Other key findings include:
- More than one in five affiliated alumni (23%), versus 14% of nonaffiliated alumni, report having a professor who cared about them as a person and made them excited about learning, and had a mentor who encouraged them to pursue their goals and dreams.
- Nearly one in four affiliated alumni (24%), as opposed to just 8% of nonaffiliated alumni, strongly agreed that they had a job or internship that allowed them to apply classroom learnings, worked on a project that took more than a semester to complete and were “extremely active” in extracurricular activities or organizations.
- A majority of affiliated alumni are “promoters” of their institution, based on their likelihood to recommend it. Nearly two-thirds (65%) of affiliated alumni selected a 9 or 10 on a scale where 10 is the highest likelihood to recommend their alma mater, compared with 43% of nonaffiliated alumni.
- The majority (54%) of affiliated alumni say they donated to their alma mater in the last year, versus just 10% of nonaffiliated alumni.
- Majorities of affiliated alumni are thriving in every area of their wellbeing: 62% in career wellbeing, 66% in community wellbeing, 51% in financial wellbeing, 53% in physical wellbeing and 62% in social wellbeing.
- Eighty-four percent of affiliated alumni say if they had to do it all over again, they would still join their fraternity or sorority.
As part of its national survey of more than 10,000 U.S. college graduates conducted between Jan. 15 and Jan. 29, 2021, Gallup interviewed more than 3,000 alumni of diverse backgrounds and socioeconomic statuses who graduated within the past 15 years and are members of fraternities or sororities. These alumni, referred to throughout the report as “affiliated alumni,” represent a broad range of demographics and member organizations and councils, including NPC, NIC, National Pan-Hellenic Council, Inc. (NPHC), National Multicultural Greek Council (NMGC), National ADIPA Panhellenic Council (NAPA) and National Association of Latino Fraternal Organizations (NALFO). All other graduates are referred to as “nonaffiliated alumni.”
To view the complete report “Fraternities & Sororities: Experiences and Outcomes in College, Work and Life,” visit npcwomen.org/research.

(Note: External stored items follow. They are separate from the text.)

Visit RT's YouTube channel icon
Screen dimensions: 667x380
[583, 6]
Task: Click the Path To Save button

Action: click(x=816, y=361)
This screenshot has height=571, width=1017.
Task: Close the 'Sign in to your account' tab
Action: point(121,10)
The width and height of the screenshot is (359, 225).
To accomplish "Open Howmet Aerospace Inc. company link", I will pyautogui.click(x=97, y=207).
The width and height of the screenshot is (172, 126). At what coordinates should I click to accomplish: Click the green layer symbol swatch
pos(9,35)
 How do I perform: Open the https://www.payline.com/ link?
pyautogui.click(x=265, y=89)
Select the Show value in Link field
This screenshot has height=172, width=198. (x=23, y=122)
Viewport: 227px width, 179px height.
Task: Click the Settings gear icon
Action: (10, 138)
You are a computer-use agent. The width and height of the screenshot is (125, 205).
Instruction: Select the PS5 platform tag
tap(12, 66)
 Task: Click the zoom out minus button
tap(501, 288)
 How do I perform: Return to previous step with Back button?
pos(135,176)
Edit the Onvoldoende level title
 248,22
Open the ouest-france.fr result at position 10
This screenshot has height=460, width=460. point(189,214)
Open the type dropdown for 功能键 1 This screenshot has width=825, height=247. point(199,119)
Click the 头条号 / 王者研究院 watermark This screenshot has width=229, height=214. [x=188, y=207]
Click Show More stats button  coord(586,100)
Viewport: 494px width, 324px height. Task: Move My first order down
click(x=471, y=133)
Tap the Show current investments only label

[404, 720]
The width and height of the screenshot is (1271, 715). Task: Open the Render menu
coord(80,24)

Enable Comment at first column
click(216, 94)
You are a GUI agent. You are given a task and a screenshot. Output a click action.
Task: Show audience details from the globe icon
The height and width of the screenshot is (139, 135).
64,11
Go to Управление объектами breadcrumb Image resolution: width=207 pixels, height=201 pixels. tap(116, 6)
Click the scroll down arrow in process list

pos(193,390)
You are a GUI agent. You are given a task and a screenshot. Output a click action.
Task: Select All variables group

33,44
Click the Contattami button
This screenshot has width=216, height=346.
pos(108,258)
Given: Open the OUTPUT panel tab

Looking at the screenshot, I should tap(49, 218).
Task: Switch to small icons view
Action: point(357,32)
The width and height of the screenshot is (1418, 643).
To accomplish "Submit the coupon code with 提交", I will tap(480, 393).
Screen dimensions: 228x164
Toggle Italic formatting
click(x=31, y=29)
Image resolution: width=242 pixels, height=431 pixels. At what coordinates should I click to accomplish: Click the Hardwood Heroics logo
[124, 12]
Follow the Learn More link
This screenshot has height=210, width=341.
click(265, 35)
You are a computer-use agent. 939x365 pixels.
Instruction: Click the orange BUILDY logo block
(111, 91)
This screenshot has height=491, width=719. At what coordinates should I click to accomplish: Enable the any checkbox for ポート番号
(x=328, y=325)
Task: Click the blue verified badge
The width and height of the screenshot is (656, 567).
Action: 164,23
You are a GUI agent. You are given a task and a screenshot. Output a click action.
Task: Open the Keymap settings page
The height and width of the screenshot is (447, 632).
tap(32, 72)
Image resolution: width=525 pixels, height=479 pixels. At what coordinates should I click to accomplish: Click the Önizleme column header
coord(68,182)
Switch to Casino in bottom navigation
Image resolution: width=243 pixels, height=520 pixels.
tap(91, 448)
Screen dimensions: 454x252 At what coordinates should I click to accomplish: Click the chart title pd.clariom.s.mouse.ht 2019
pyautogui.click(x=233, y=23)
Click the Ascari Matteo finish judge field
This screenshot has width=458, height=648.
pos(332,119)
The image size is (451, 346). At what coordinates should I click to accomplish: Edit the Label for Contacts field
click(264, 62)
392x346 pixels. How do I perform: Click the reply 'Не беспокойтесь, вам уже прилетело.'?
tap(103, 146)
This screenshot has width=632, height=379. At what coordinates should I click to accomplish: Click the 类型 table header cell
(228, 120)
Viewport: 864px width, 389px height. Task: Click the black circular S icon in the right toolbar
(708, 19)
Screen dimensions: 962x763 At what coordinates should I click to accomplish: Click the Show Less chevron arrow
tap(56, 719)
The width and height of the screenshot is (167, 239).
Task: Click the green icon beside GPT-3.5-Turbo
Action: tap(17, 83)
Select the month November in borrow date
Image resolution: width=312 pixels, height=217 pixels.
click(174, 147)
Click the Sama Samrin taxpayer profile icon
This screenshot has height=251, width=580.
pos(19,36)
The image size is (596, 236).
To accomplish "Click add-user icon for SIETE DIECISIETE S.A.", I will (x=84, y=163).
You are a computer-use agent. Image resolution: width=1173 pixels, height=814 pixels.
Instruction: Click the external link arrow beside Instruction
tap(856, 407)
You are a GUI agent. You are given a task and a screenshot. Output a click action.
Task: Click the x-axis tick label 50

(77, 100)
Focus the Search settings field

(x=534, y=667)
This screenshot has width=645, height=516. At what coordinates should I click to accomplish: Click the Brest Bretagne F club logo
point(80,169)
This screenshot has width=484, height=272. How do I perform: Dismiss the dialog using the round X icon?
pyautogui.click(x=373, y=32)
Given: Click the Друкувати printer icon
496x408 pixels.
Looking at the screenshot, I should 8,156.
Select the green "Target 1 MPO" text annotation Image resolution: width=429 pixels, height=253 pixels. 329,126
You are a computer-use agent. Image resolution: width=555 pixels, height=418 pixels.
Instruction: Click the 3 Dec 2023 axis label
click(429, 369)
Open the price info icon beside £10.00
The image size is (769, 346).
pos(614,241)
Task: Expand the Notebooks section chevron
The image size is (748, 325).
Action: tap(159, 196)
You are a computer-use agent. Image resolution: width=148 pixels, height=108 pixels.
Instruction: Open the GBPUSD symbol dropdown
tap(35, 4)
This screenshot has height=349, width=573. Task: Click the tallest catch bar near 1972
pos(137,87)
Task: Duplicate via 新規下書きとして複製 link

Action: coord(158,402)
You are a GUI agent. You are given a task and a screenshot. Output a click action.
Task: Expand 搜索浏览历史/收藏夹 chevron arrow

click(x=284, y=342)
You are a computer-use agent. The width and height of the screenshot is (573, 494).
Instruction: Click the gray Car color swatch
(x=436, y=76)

Gallup delivers analytics and advice to help leaders and organizations solve their most pressing problems. Combining more than 80 years of experience with its global reach, Gallup knows more about the attitudes and behaviors of employees, customers, students and citizens than any other organization in the world.
About the National Panhellenic Conference
The National Panhellenic Conference (NPC), one of the largest organizations advocating for women, is the umbrella group for 26 national and international social sororities. Through its advocacy, NPC highlights the importance of women’s-only spaces and showcases the transformational power of the sorority experience.
About the North American Interfraternity Conference
The North American Interfraternity Conference (NIC) is a trade association that represents 58 national and international men’s fraternities, including a diverse range of culturally and religious-based organizations, on campuses in the United States and Canada. The NIC is committed to supporting opportunities for young men to seek and form positive, enriching fraternal bonds. The health and safety of students guides our advocacy, standards and education.